The unexpected blast of sound nearly flung Jane and Shelley out of their chairs.
“Quiet on the set!" they heard echoed two or three times from various distances, then another bullhorn voice squawked, "Rolling!”
A complete and stunning silence fell over the entire production. It was so quiet, Jane realized, that if she'd closed her eyes, she wouldn't have believed another human being was anywhere near. And yet there were probably a hundred people milling around chatting only a second before.
The girl with the chicken pox was led away, her shoulders heaving with silent sobs, and Maisie came back to join them. Jane started to whisper a question, but Maisie hushed her with a finger to her lips.
Everyone stood frozen. Most of the snackers, under the fierce eye of the boy with the bullhorn, had even quit chewing. Finally, after what seemed like five minutes of suspended animation, the distant bullhorn bellowed, "Cut!" and everybody came back to life. Conversations were resumed mid-syllable, a held-back sneeze erupted, the sound of hammering was resurrected, and everyone was once again in motion.

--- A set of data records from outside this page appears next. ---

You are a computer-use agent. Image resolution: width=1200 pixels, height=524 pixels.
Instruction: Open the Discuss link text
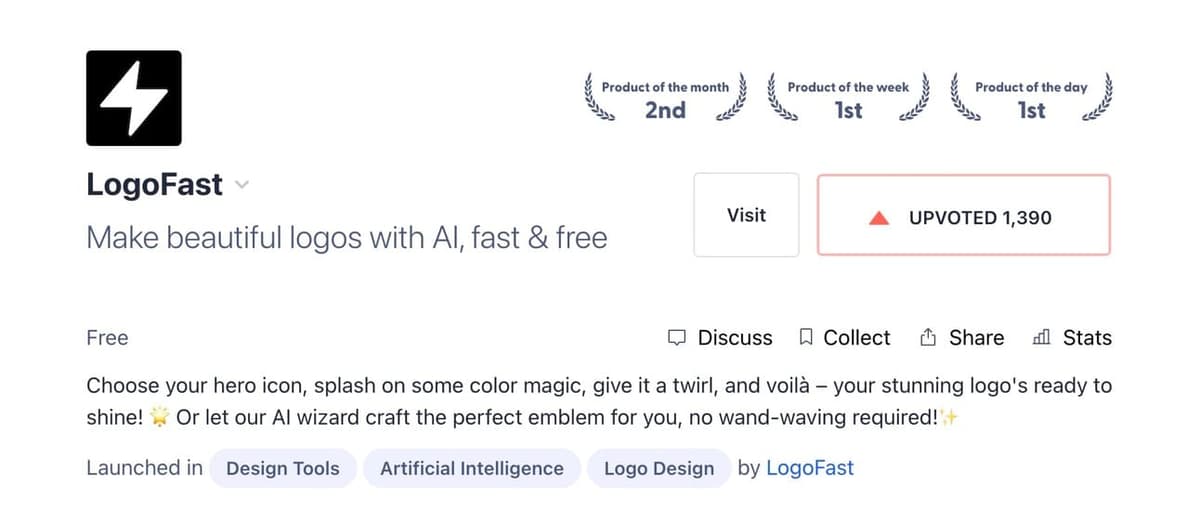pyautogui.click(x=735, y=338)
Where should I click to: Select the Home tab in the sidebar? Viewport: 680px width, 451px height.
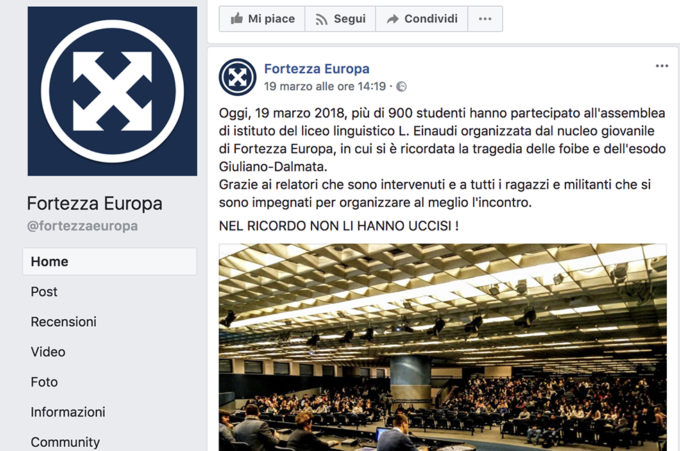[x=109, y=261]
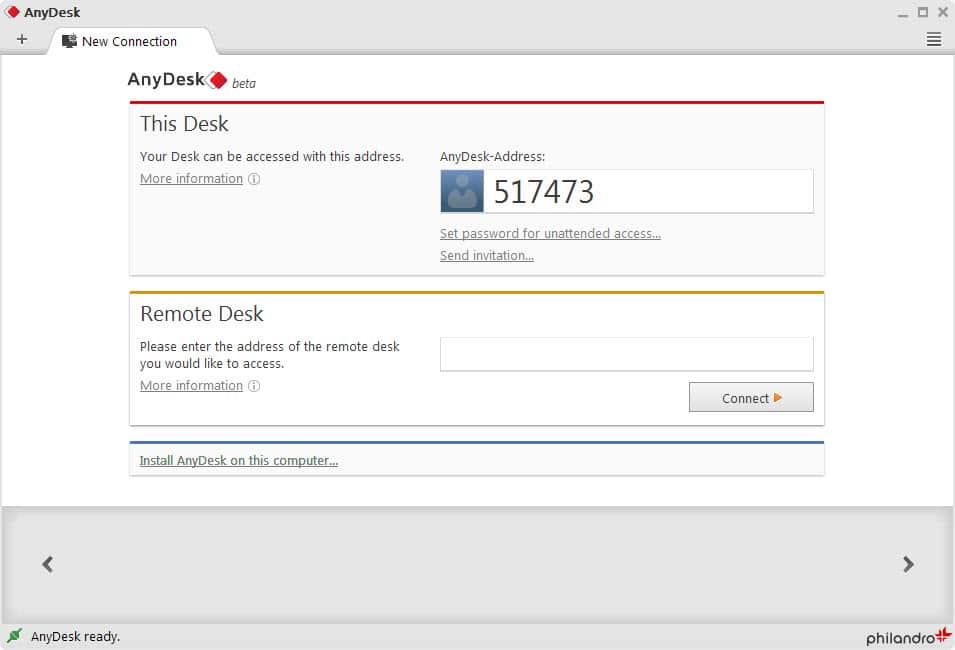The image size is (955, 650).
Task: Go to previous item with left arrow
Action: (x=47, y=564)
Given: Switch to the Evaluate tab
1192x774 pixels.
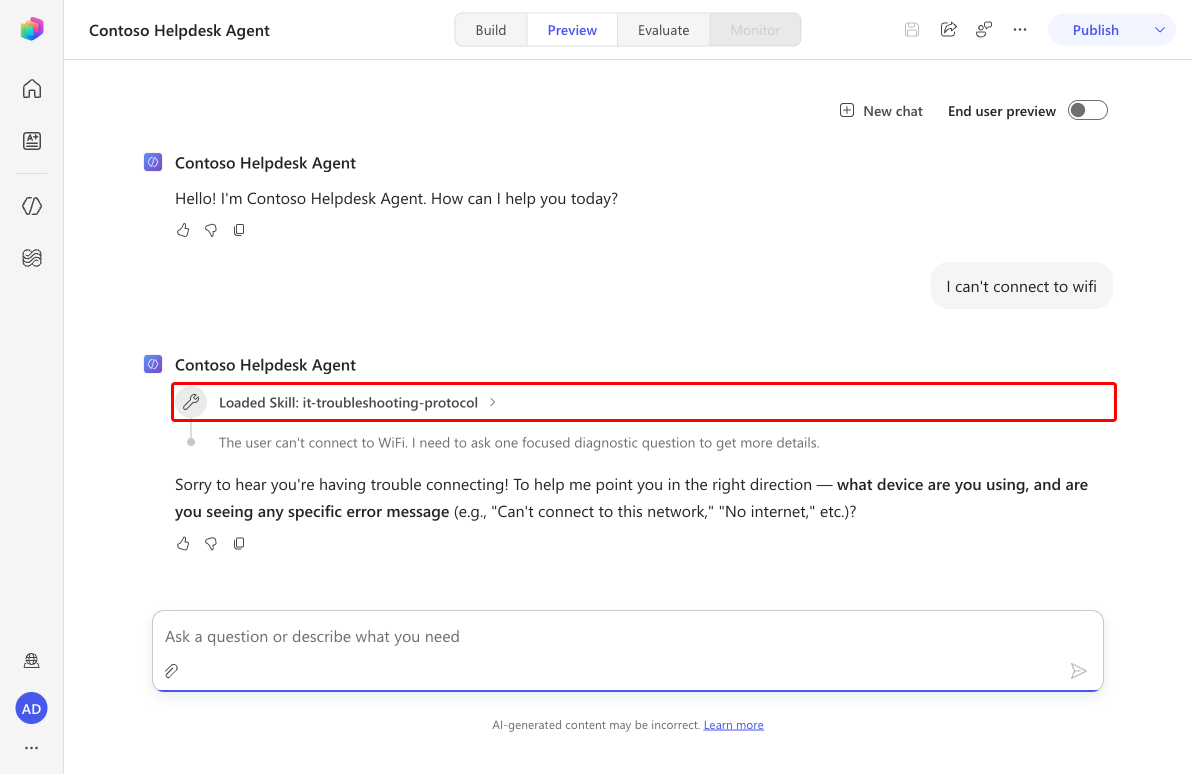Looking at the screenshot, I should [x=664, y=30].
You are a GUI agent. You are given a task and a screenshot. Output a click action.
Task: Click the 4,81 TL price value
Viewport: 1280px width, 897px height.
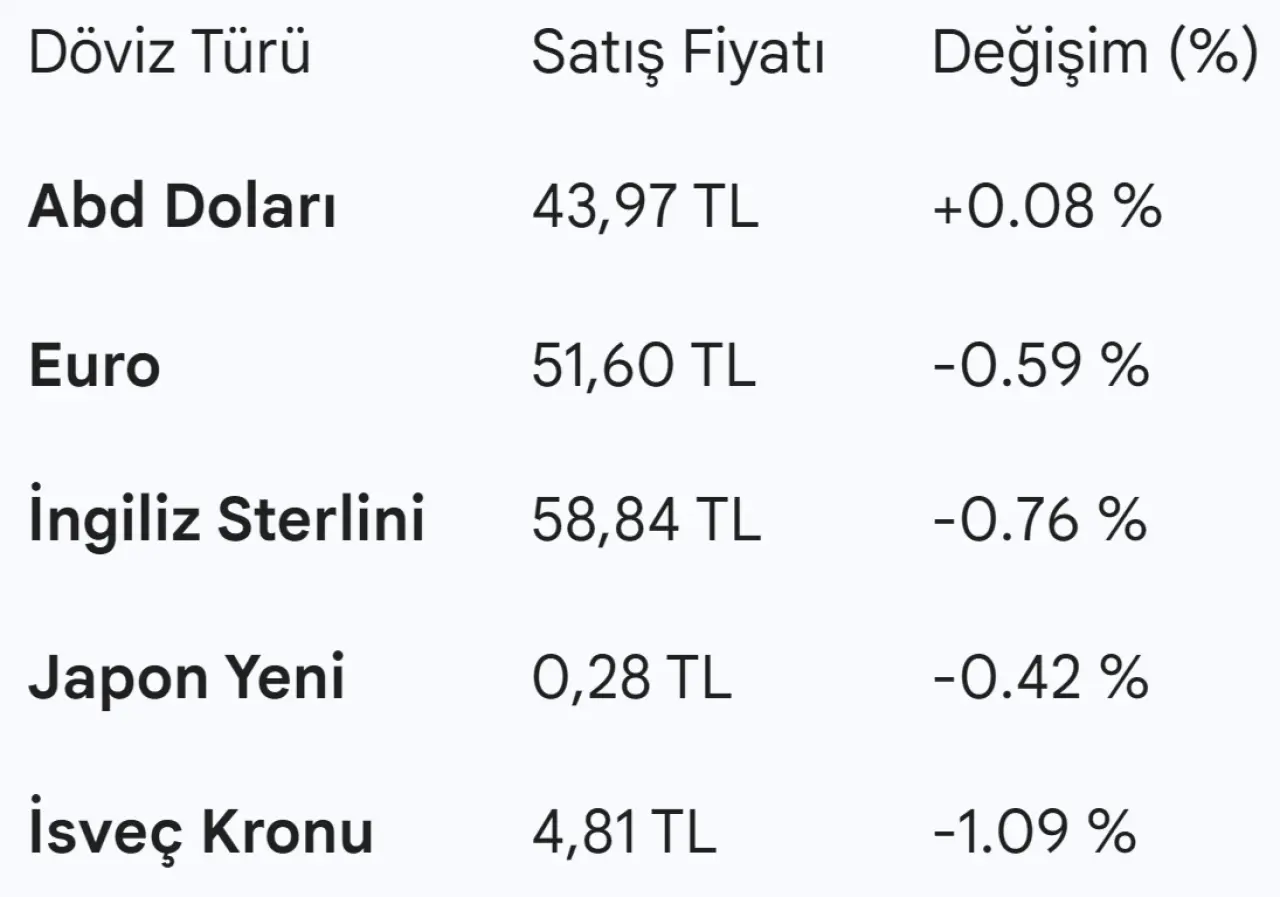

Shelley was bright-eyed. "I should have let the kids stay home to see this! And then I could have gone out and bought my own bullhorn and they'd have taken me seriously!”
A mob of people in tattered, burned clothing suddenly came crowding through the little space between the fake buildings and headed for the food like a swarm of locusts. A few gathered around a coffee can with sand in the bottom that sat on the ground a few feet away. They, the smokers, avidly lighted up.
Jane watched and listened with fascination to an ethereal, pious-looking girl who was dressed as a nun and was saying, ". . so I told him I wouldn't ball a baldheaded guy if all my girlfriends swore he was the biggest stud in the world.”